> ACTIVITY: Please output exactly the part of the records below that opens with the line containing "Select radio option B eleven oranges" and closes with the line containing "Where should I click to: Start", both lines included, and nothing else.

> LISTED RECORDS:
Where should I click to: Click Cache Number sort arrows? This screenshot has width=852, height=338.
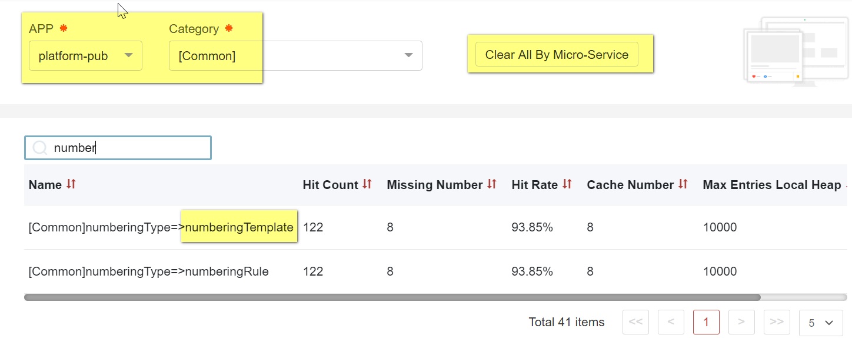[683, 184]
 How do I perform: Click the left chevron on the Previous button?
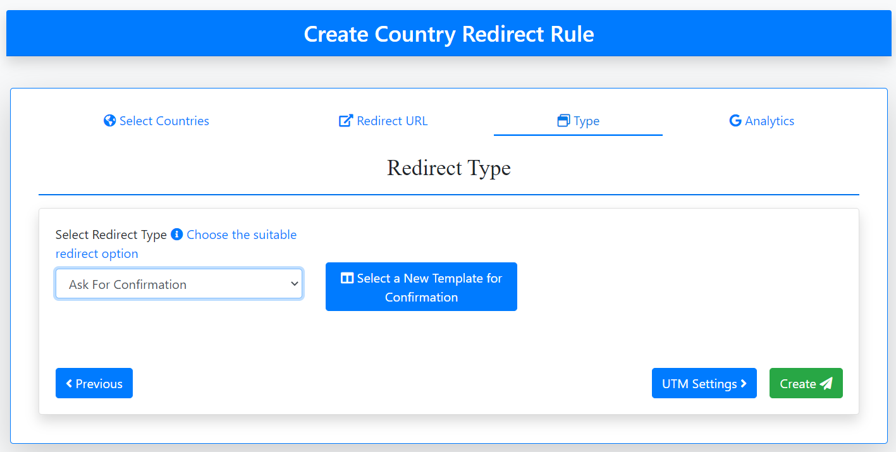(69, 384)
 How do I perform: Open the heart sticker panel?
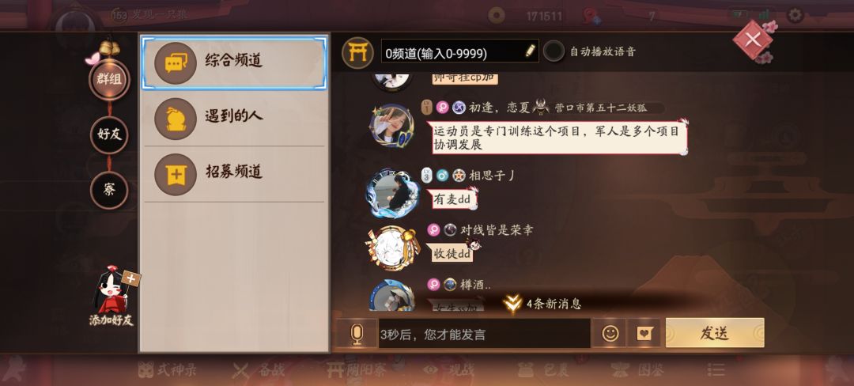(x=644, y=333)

==

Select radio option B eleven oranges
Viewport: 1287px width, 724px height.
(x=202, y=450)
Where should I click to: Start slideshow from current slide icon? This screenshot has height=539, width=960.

> EXERCISE RESPONSE:
Select radio option B eleven oranges
Viewport: 1287px width, 724px height.
(x=202, y=450)
Where should I click to: Start slideshow from current slide icon? This screenshot has height=539, width=960.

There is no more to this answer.